## TASK OBJECTIVE
Recast the records, from the start through the line containing "Action: (x=26, y=590)", as a Markdown table with the columns Row and Text. Put a row number in Row and each line in Text, and leave out blank lines.

#### DATA RECORDS

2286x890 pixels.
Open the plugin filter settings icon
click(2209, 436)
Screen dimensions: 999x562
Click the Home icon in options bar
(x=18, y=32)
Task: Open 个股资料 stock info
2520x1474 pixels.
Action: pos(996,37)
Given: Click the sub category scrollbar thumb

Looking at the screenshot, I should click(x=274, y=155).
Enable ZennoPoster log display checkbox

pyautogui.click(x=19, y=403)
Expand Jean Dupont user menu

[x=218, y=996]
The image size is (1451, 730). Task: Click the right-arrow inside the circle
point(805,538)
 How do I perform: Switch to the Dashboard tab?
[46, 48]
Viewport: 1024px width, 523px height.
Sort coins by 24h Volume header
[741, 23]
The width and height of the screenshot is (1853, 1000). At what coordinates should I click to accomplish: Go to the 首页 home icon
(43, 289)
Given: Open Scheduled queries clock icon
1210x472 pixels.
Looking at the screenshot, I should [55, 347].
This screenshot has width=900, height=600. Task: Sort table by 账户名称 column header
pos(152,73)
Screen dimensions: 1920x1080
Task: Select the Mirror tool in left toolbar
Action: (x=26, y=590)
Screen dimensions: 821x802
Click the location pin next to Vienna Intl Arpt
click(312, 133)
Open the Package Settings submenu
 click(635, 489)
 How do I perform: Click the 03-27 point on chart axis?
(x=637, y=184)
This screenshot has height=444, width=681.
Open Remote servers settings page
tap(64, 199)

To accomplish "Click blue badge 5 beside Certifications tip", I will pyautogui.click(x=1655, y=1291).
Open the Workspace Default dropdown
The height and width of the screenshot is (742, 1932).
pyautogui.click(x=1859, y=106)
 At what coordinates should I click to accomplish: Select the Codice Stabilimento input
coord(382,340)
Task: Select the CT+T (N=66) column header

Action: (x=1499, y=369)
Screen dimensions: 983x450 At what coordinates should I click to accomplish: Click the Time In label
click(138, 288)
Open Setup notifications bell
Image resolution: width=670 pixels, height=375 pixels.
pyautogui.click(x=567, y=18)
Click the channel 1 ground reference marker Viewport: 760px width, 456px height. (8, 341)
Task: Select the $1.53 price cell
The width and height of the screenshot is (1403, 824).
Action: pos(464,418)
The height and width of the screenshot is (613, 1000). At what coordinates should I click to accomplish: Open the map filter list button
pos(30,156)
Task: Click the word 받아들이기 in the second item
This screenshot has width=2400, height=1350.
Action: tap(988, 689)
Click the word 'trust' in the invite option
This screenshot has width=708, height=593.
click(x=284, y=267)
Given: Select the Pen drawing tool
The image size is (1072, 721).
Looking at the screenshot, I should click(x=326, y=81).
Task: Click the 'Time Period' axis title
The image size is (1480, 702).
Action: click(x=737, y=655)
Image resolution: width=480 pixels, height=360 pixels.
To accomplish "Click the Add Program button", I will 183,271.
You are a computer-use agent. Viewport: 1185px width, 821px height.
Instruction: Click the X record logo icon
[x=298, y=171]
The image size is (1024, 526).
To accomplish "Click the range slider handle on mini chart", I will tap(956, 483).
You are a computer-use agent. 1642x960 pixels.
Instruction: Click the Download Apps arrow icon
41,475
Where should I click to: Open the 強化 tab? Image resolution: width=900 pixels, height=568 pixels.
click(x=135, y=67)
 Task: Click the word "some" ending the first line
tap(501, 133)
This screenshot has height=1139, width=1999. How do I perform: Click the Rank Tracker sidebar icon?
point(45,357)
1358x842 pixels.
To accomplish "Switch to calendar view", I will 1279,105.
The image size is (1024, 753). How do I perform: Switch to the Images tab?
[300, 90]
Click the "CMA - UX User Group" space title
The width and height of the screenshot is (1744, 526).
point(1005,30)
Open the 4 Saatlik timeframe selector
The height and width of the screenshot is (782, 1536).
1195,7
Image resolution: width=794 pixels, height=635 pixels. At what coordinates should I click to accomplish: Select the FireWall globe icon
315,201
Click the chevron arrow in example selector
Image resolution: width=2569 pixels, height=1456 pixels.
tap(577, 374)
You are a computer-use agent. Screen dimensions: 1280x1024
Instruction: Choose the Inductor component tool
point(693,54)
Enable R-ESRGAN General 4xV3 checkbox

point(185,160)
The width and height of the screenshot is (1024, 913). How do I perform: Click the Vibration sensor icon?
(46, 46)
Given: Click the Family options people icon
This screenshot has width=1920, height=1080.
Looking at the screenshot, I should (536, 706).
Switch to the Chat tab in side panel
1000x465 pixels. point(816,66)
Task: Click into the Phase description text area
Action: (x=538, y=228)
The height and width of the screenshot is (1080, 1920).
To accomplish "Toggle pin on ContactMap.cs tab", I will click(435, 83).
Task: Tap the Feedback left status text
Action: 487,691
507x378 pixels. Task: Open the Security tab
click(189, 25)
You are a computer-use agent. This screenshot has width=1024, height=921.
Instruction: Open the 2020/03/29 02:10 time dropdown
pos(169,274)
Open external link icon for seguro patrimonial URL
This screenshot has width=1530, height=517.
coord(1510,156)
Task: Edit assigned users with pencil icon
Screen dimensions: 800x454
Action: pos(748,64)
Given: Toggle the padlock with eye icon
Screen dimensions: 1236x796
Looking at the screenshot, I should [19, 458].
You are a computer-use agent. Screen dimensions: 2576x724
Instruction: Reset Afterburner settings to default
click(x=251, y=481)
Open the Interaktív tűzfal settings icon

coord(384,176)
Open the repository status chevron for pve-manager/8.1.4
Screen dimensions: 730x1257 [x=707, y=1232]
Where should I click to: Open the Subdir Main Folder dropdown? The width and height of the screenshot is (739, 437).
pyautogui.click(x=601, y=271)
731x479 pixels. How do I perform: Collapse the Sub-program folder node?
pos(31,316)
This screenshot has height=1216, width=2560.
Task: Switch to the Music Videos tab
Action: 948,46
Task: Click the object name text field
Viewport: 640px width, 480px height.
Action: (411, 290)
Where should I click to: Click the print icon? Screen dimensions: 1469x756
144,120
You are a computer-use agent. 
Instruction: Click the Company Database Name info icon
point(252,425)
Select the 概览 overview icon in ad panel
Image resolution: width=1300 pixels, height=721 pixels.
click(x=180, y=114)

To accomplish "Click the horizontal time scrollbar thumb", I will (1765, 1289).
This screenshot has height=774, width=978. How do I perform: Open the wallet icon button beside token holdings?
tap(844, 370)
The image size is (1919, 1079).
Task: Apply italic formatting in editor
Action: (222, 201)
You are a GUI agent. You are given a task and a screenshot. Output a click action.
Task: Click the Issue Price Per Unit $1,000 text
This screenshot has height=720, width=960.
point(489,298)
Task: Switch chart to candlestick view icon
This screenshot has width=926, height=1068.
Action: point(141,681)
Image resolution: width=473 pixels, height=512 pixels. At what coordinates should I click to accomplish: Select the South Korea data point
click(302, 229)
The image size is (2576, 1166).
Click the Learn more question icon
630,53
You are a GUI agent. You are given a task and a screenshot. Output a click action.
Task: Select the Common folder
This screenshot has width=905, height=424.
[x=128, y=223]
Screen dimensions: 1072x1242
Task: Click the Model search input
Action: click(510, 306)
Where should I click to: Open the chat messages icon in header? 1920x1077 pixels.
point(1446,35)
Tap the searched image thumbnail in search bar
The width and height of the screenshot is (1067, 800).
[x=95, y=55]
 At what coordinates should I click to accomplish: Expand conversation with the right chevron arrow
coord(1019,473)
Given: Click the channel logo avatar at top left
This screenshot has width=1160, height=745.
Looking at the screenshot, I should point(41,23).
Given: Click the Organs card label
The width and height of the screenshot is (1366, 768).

########

## CORRECT ANSWER
| Row | Text |
|---|---|
| 1 | 2286x890 pixels. |
| 2 | Open the plugin filter settings icon |
| 3 | click(2209, 436) |
| 4 | Screen dimensions: 999x562 |
| 5 | Click the Home icon in options bar |
| 6 | (x=18, y=32) |
| 7 | Task: Open 个股资料 stock info |
| 8 | 2520x1474 pixels. |
| 9 | Action: pos(996,37) |
| 10 | Given: Click the sub category scrollbar thumb |
| 11 | Looking at the screenshot, I should click(x=274, y=155). |
| 12 | Enable ZennoPoster log display checkbox |
| 13 | pyautogui.click(x=19, y=403) |
| 14 | Expand Jean Dupont user menu |
| 15 | [x=218, y=996] |
| 16 | The image size is (1451, 730). Task: Click the right-arrow inside the circle |
| 17 | point(805,538) |
| 18 |  How do I perform: Switch to the Dashboard tab? |
| 19 | [46, 48] |
| 20 | Viewport: 1024px width, 523px height. |
| 21 | Sort coins by 24h Volume header |
| 22 | [741, 23] |
| 23 | The width and height of the screenshot is (1853, 1000). At what coordinates should I click to accomplish: Go to the 首页 home icon |
| 24 | (43, 289) |
| 25 | Given: Open Scheduled queries clock icon |
| 26 | 1210x472 pixels. |
| 27 | Looking at the screenshot, I should [55, 347]. |
| 28 | This screenshot has width=900, height=600. Task: Sort table by 账户名称 column header |
| 29 | pos(152,73) |
| 30 | Screen dimensions: 1920x1080 |
| 31 | Task: Select the Mirror tool in left toolbar |
| 32 | Action: (x=26, y=590) |